▶ Document section

++++++++++++++++++++

The worrying trend of children’s data being sold on the dark web

The worrying trend of children’s data being sold on the dark web

When was the last time you got a data breach notification, a letter in the mail about a potential compromise, or an email triggering a password reset on one of your accounts?

What about your kids?

When it comes to data breaches, we almost exclusively focus on adults. It’s automatic, instinctual: compromised data impacts customers, consumers, employees, and executives. We immediately assume they must be adults.

Unfortunately, that’s not the case — far from it.

A concerning trend

In my role as a security researcher, stolen identities and compromised payment cards are just a normal part of the workday. Criminal marketplaces hidden away on the dark web have entire economies devoted to buying, selling, and leaking stolen information — it’s a full time job for cyber criminals, and they’ve built entire ecommerce platforms to keep up with it.

I’m used to stolen data. It’s everywhere. It doesn’t surprise me.

Recently, however, I’ve seen slow traction around a new trend: advertisements for compromised data belonging to children. Child data isn’t popular on the dark web. In fact, it’s almost entirely unheard of. Fraudsters are in business to make money, and in most cases that involves stealing and exploiting information from people who have money and who transact in the world — namely, adults.

That’s starting to change.

++++++++++++++++++++

▶ Saved entries
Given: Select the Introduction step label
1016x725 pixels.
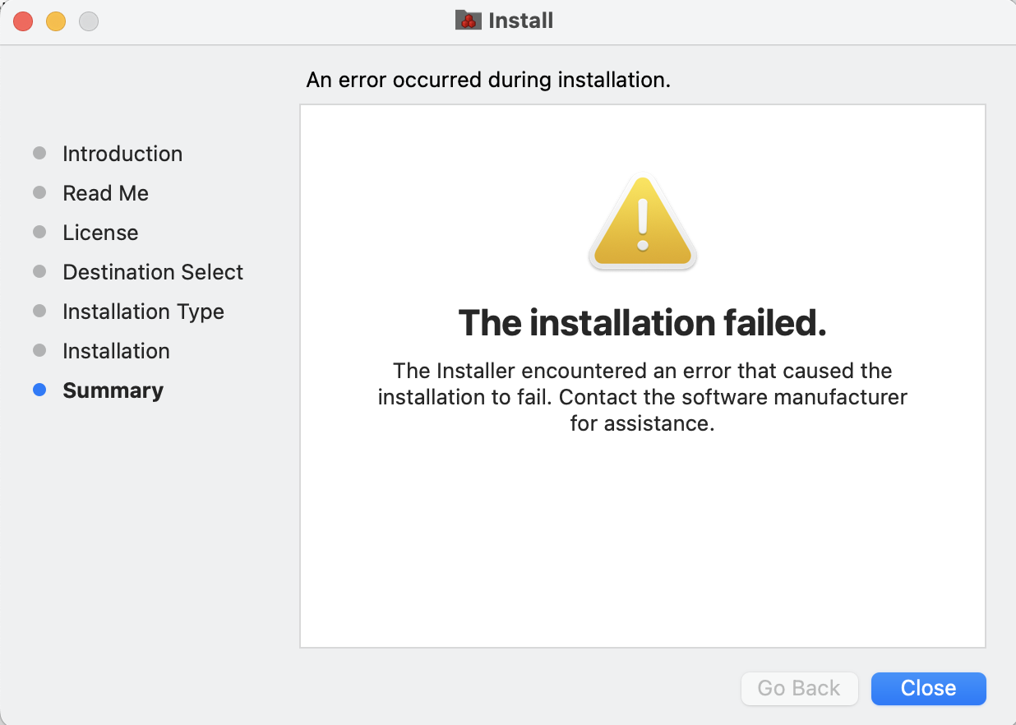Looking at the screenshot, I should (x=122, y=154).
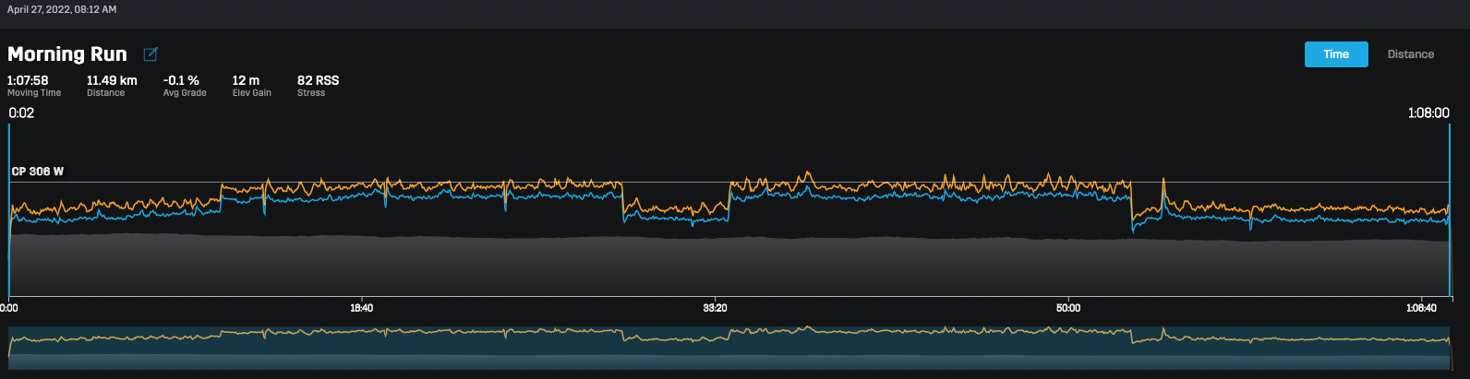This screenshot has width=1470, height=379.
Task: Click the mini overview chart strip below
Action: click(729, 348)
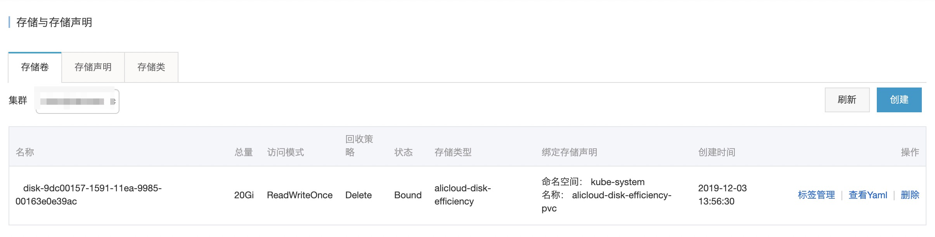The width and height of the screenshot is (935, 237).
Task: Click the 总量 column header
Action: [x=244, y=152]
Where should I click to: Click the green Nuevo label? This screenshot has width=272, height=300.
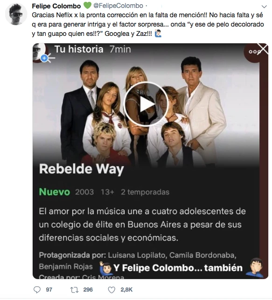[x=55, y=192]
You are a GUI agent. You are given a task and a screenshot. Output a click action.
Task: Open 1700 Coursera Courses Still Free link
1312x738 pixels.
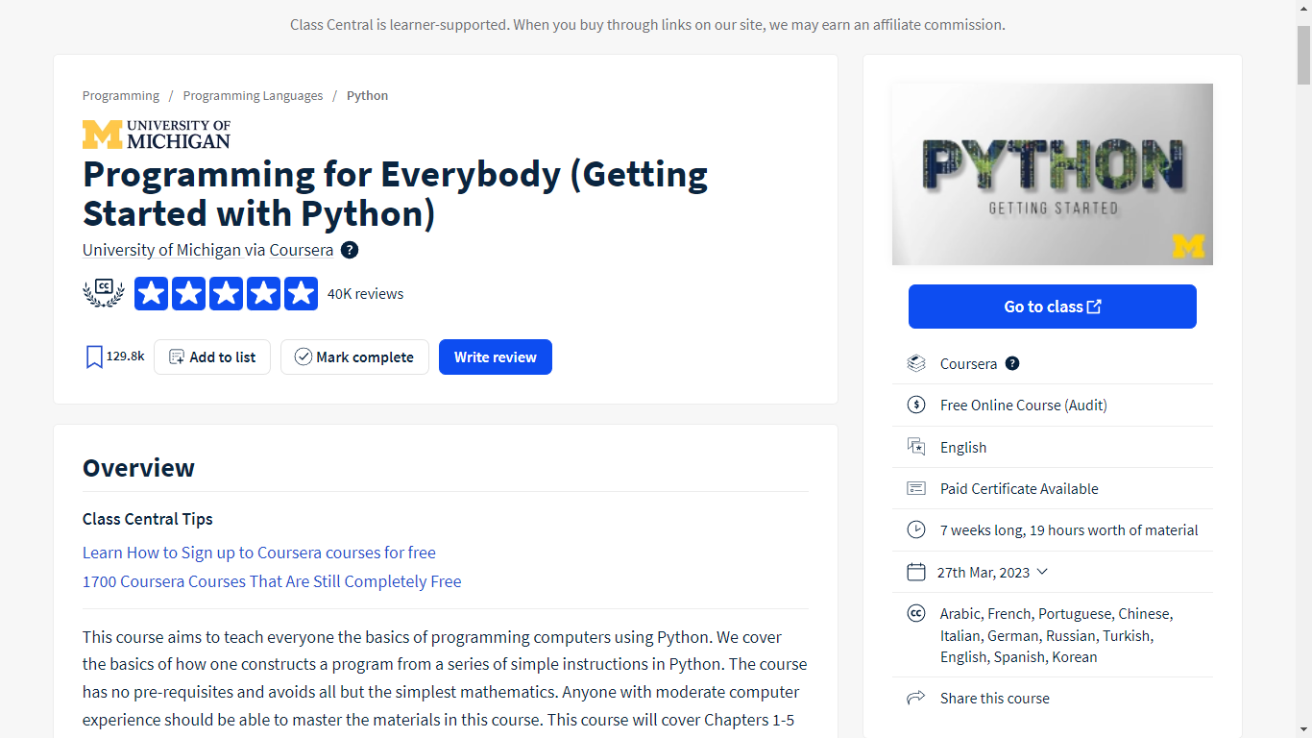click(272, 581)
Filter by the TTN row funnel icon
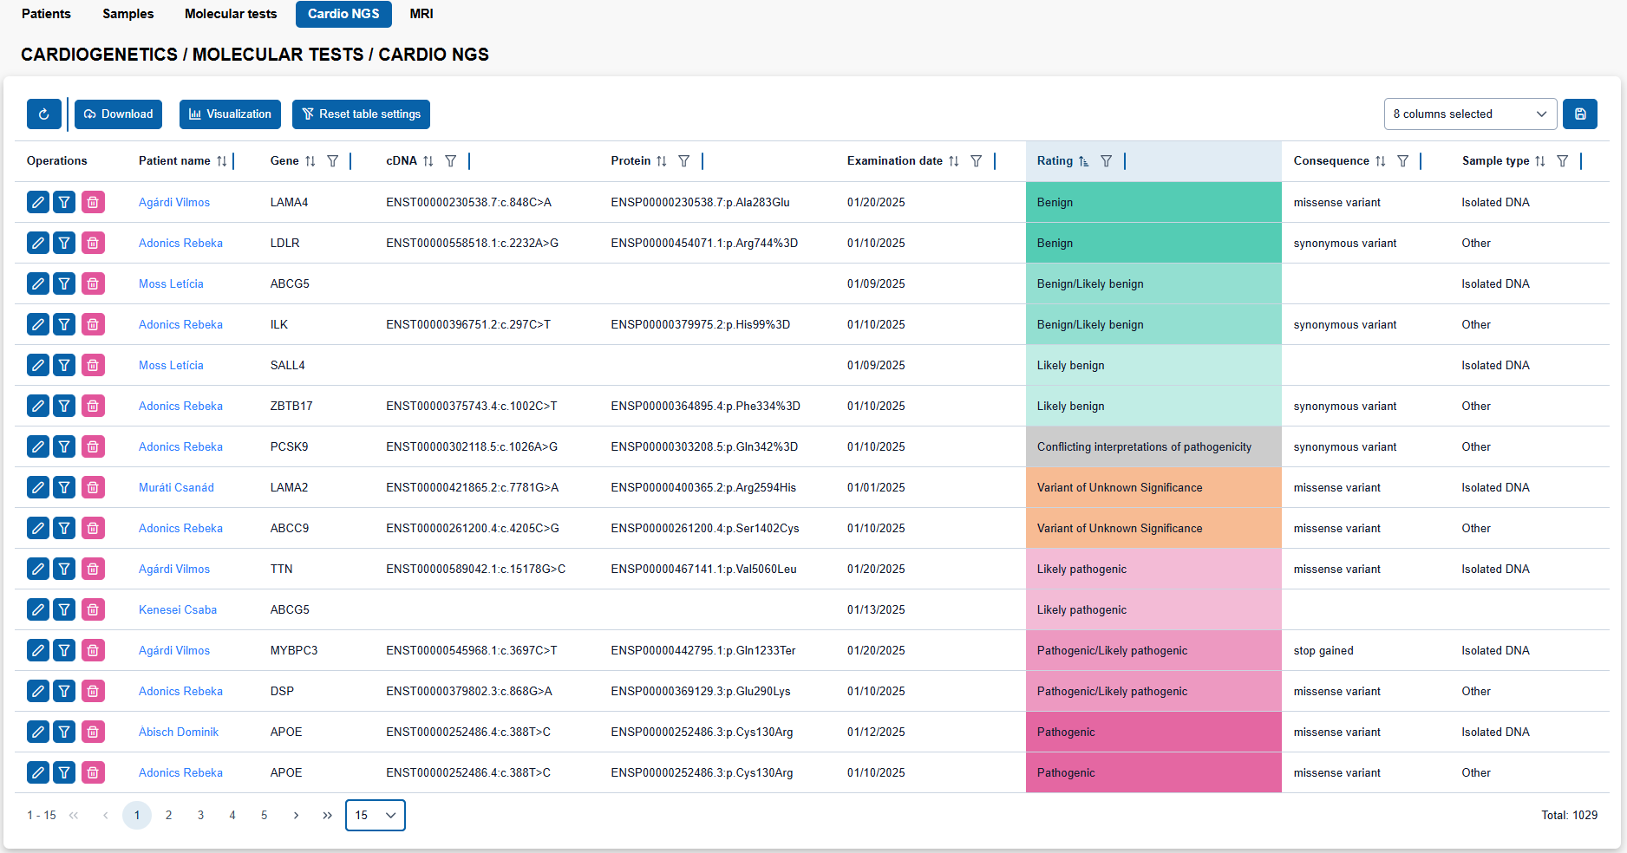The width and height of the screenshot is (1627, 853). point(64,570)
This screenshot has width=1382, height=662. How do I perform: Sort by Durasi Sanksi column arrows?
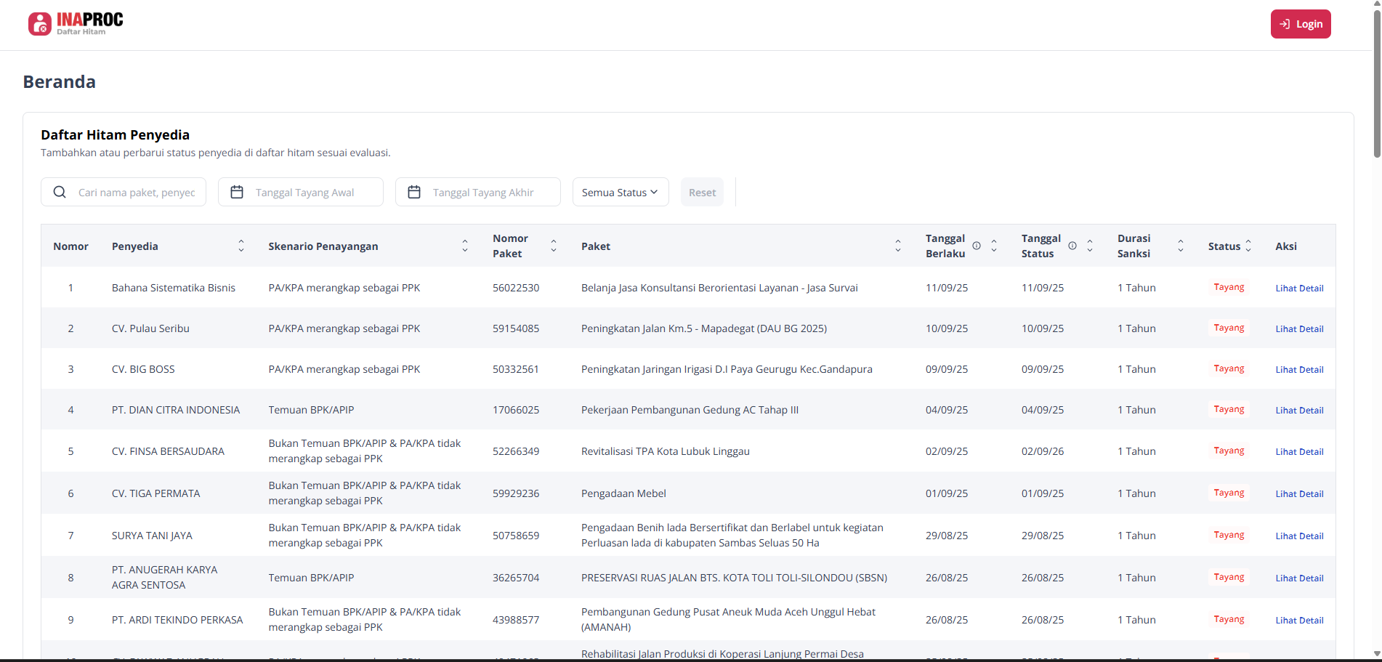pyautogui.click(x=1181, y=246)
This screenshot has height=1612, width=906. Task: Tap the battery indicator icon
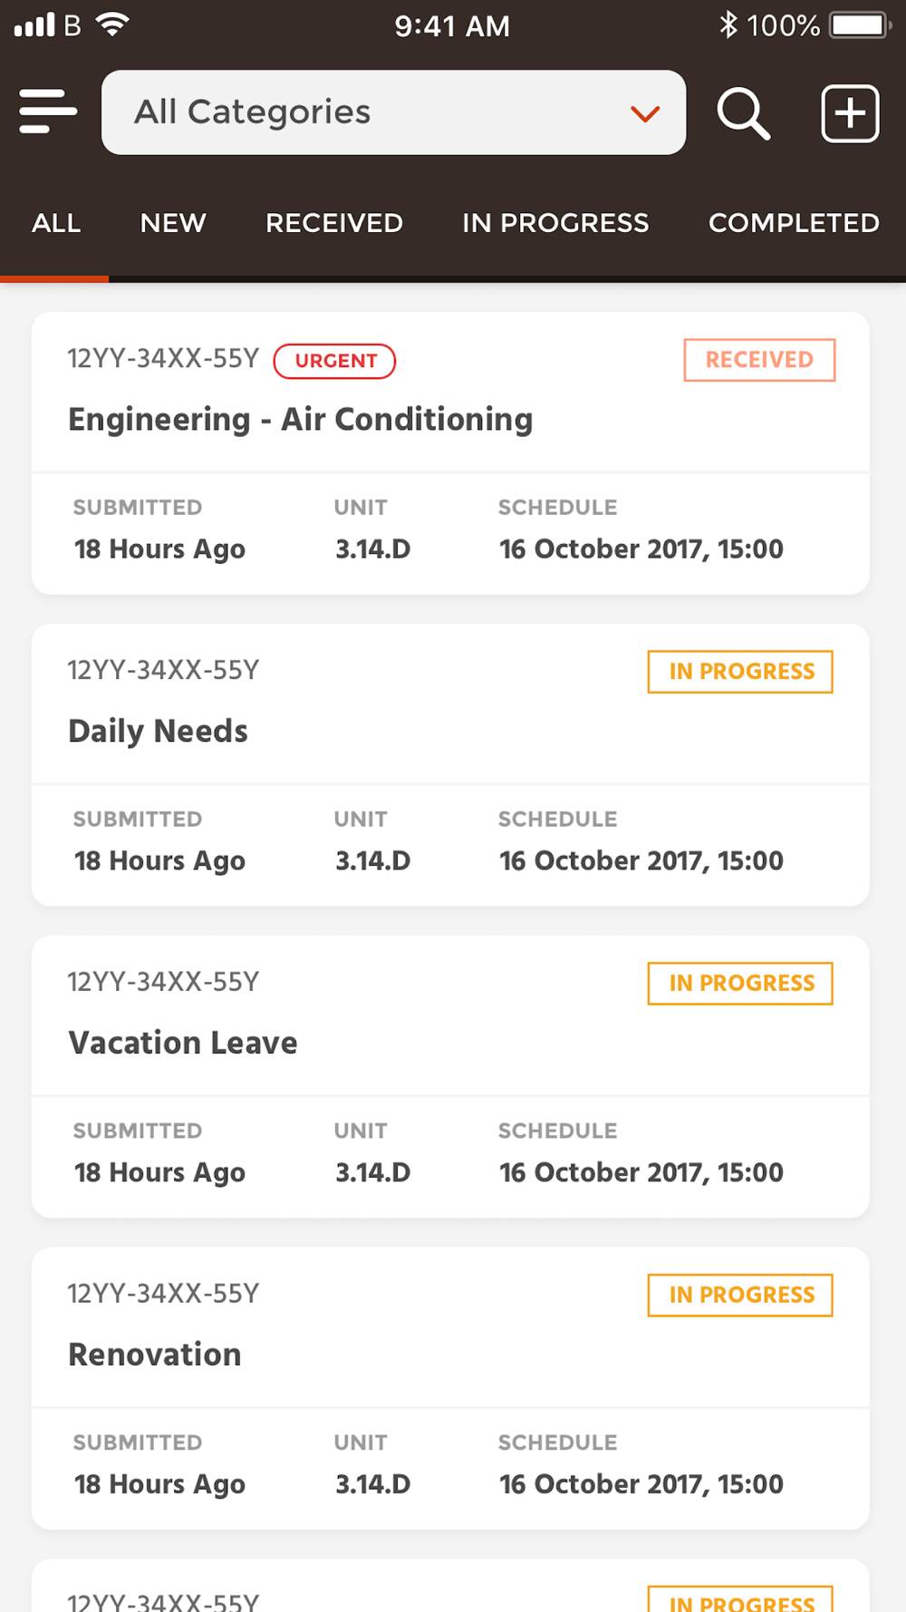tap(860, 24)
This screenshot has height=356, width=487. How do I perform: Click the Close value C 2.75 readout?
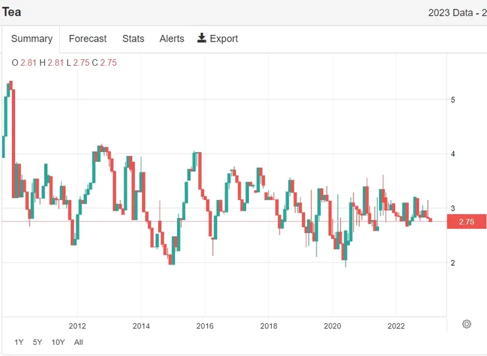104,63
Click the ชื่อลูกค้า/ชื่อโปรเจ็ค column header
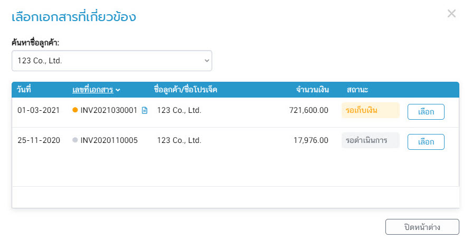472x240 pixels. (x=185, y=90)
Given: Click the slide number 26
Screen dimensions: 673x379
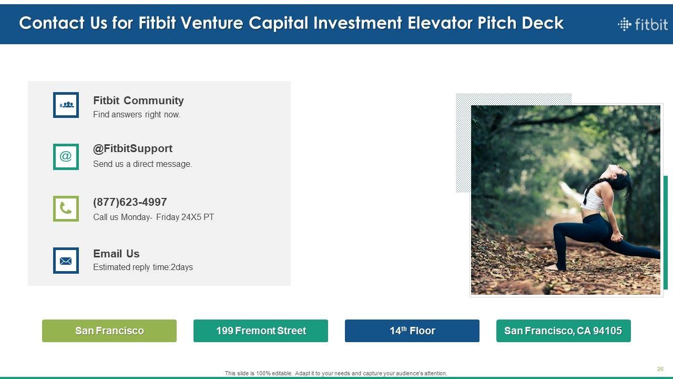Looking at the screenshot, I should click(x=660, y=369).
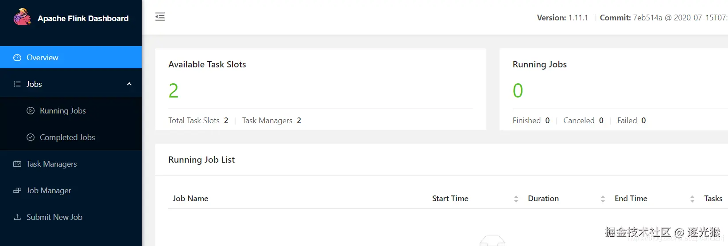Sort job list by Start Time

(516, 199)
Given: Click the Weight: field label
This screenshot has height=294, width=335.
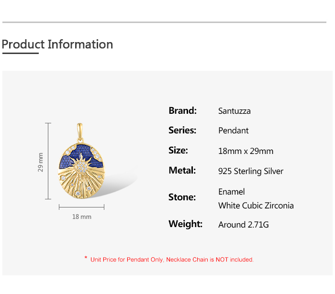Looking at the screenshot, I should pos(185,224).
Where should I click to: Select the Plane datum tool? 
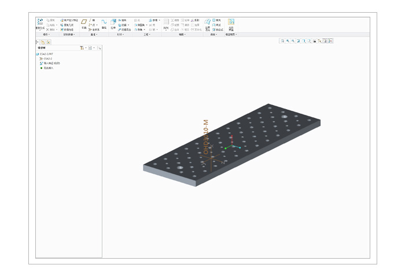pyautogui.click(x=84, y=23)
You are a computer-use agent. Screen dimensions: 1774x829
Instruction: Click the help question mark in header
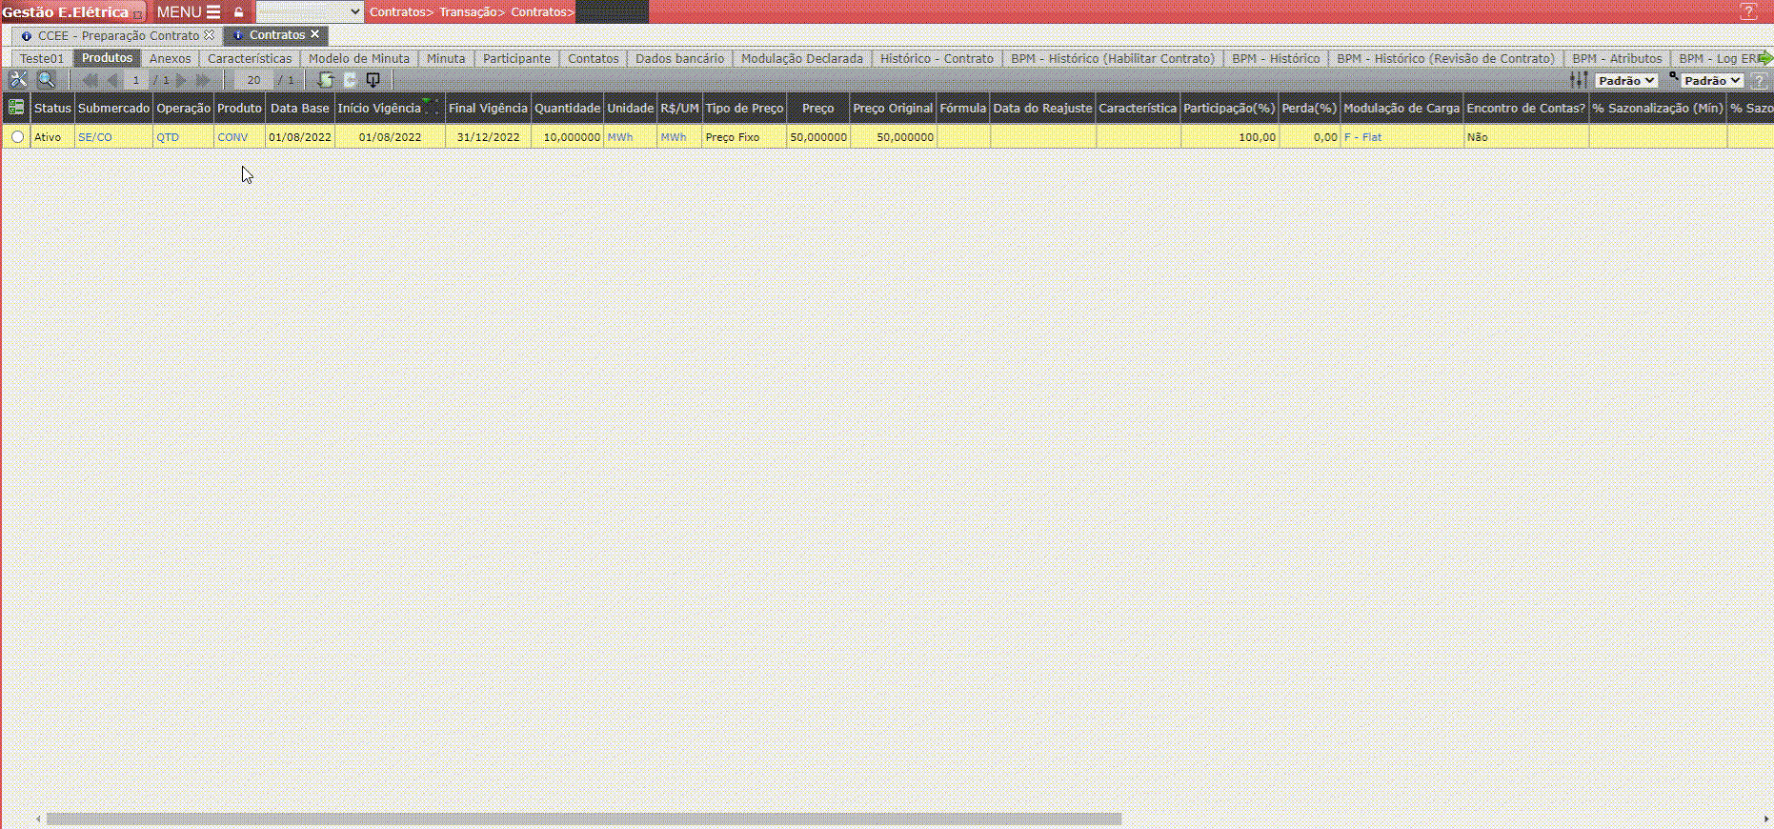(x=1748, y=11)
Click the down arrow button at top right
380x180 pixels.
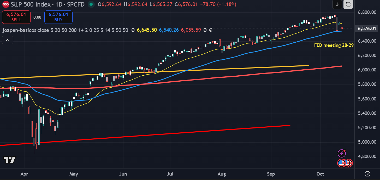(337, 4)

++++++++++++++++++++

▶ Exercise tasks
A) In the article on children's data sold on the dark web, what job does the writer hold?
B) Write out the article on children's data sold on the dark web from "When was the" up to and including "of your accounts?".
C) Carry on the article on children's data sold on the dark web from the point where it stops.

▶ Per-task answers
A) Security researcher.

B)
When was the last time you got a data breach notification, a letter in the mail about a potential compromise, or an email triggering a password reset on one of your accounts?

C)
The first red flag appeared in early 2016. A single ad appeared on a major dark web market, advertising “Child SSNs” packaged with parent information. Children’s Social Security numbers, served up in a convenient family pack, all for the low price of $10. It was a strange and unusual apparition at the time, and I wrote it off as a fluke.

Then, nearly a year later in late 2017, another listing appeared. This time from a different vendor, on a different market, with targeted advertising: “infant fullz,” the listing read, “get em before tax season [sic].” Fullz is slang for a full identity kit, a designation that the data contains everything a fraudster needs to steal an identity: name, address, account credentials, payment card data, answers to security questions, etc. Infants, mere weeks or months old, have less data than adults, but they still have enough information for cyber criminals exploit.

Two advertisements is concerning. Three is a trend.

The third listing appeared just a few months ago, near the end of 2018. Yet another vendor showed up on the dark web with child data for sale. This time, the vendor was explicit about their sourcing: as part of their breach of a major hospital network, the vendor had a collection of child data from pediatricians’ offices.

Offering records for children with birth dates ranging from 2010-2015, the vendor was quick to highlight the quality of the data sets: “generally speaking,” the vendor stressed, the kids “come from good families that can provide medical support.”

The kids are not alright

So why does this matter? What can a criminal do with the data on your first grader? Unfortunately, quite a lot.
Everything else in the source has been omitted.